Because RBF kernel functions have the advantages of broad dimension mapping, few parameter requirements and relatively simple computations, it is mainly used in SVM research [14, 15]. The RBF kernel function can be expressed as:

$$\kappa \left({x}_{i},{x}_{j}\right)=\exp{\left(-g\Vert {x}_{i}{-x}_{j}\Vert \right)}^{2},$$
(8)

which g is kernel parameter.

2.3 Parameter optimization of SVM

Support vector machines have two critical parameters: the penalty parameter C and the kernel function g. The penalty parameter C describes how much the model tolerates error. The larger the penalty parameter C, the more the model is unwilling to accept errors, and the more severe the punishment for misclassified samples. This, in turn, may lead to overfitting. On the contrary, a smaller penalty parameter C indicates that the model is more tolerant of errors, resulting in lighter punishment for misclassified samples. However, this may lead to underfitting. If the penalty parameter C is too large or too small, it will lead to a poor generalization effect of the model, so as to fail to achieve the effect and purpose of learning. In summary, the penalty parameter C is to strike a balance between model accuracy and model complexity. Therefore, it is particularly important to choose an appropriate penalty parameter C.

Similarly, the kernel parameter g is a parameter of the RBF function after selecting it as the kernel function. Implicitly determines the data distribution after mapping to the new feature space. The larger the kernel parameter g, the fewer support vectors. On the contrary, smaller values of the kernel parameter g lead to more support vectors. The number of support vectors affects the speed of training and prediction.

The selection of the kernel function g has a significant impact on SVM performance, as does the penalty parameter C. In application, it is necessary to select the appropriate parameter combination according to the specific problem in order to obtain the best classification effect. Therefore, IQGA is chosen to automatically find the optimal parameters of SVM, and the feasibility of this method is proved in this paper.

3 Quantum genetic algorithm

Han et al. first proposed the quantum genetic algorithm [2]. The QGA is an evolutionary algorithm based on quantum computing, which combines the advantages of quantum computing and GA. An intuitive way to understand genetic algorithms: GA is a class of randomized search algorithms that learn from the mechanisms of natural selection and inheritance in biology. It simulates the evolution process of an artificial population. A group of individuals is retained in each iteration through selection, crossover and mutation. Repeating this process, after several generations of population evolution, its fitness reaches an approximately optimal state in the ideal case.
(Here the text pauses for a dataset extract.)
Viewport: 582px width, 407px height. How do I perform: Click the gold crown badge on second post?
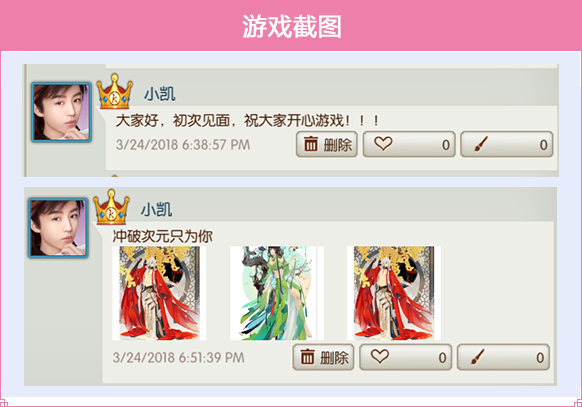coord(111,207)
Unlike classical GA, QGA encodes chromosomes using qubits which can enrich the diversity of populations. QGA takes the current population's optimal individual as the target and evolves the current individuals toward the optimal individual through quantum gate operations instead of by selection or crossover. After each iteration update, the quantum state collapses into a definite state. QGA, with its unique encoding scheme and iterative operations, exhibits a faster convergence rate and higher accuracy. This section will introduce the fundamental principles of QGA.

3.1 Quantum chromosome

The equation \(\left|\varphi \rangle =\alpha \left|0\rangle +\beta \left|1\rangle \right.\right.\right.\) can be used to represent quantum states, where \(\alpha \) and \(\beta \) represent the probability amplitudes of the quantum state. That means, there is a probability of \(\alpha \) that the quantum state collapses into the '0' state, and there is a probability of \(\beta \) that the quantum state collapses into the '1' state, satisfying the normalization condition.

In QGA, \({\left[\alpha ,\beta \right]}^{\rm T}\) can represent a qubit. A quantum system with m qubits can represent a set of chromosomes, which corresponds to an individual:

$$ \left[{\begin{array}{*{20}l} {\alpha_1} \\ {\beta_1} \\ \end{array}} \right|\left|{\begin{array}{*{20}l} {\alpha_2} \\ {\beta_2} \\ \end{array}} \right| \dots \left|{\begin{array}{*{20}l} {\alpha_m} \\ {\beta_m} \\ \end{array}}\right]$$
(9)

3.2 Quantum rotation gate

QGA updates the population through quantum gate operations, causing current individuals to evolve toward the optimal individuals[16, 17]. The quantum rotational gate matrix can be expressed as follows:

$$ R\left( \theta \right) = \left[ {\begin{array}{*{20}l} {\cos \theta } & { - \sin \theta } \\ {\sin \theta } & {\cos \theta } \\ \end{array} } \right]. $$
(10)

Performing a quantum gate operation on the quantum state \(\left|\varphi \rangle =\alpha \left|0\rangle +\beta \left|1\rangle \right.\right.\right.\) yields the following expression:

$$ \left| {\varphi^{\prime} }\rangle\right. = R\left( \theta \right) \times \left| \varphi \rangle\right. = \left[ {\begin{array}{*{20}l} {\cos \theta } & { - \sin \theta } \\ {\sin \theta } & {\cos \theta } \\ \end{array} } \right]\left[ {\begin{array}{*{20}l} \alpha \\ \beta \\ \end{array} } \right] = \left[ {\begin{array}{*{20}l} {\alpha^{\prime} } \\ {\beta^{\prime} } \\ \end{array} } \right], $$
(11)

where \(\left|\varphi \rangle \right.\) and \(\left|{\varphi }{\prime}\rangle \right.\) represent quantum states before and after the operation of the quantum gate, respectively. Figure 1 is a diagram of quantum rotation gate.

Fig. 1
figure 1

Quantum rotation gate

The specific adjustment strategy for determining rotation angle of the quantum gate and direction are shown in Table 1. Moreover, \(f\left(x\right)\) and \(f(b)\) in Table 1 represent the fitness values of the current individual and the best individual, respectively. The update strategy of the algorithm is to compare \(f\left(x\right)\) and \(f(b)\), then the individual will evolve toward the direction of higher fitness, finally the rotation direction will be determined by \(s({\alpha }_{i}{\beta }_{i})\), while \(\Delta {\theta }_{i}\) determines the angle size of the quantum gate rotation[9].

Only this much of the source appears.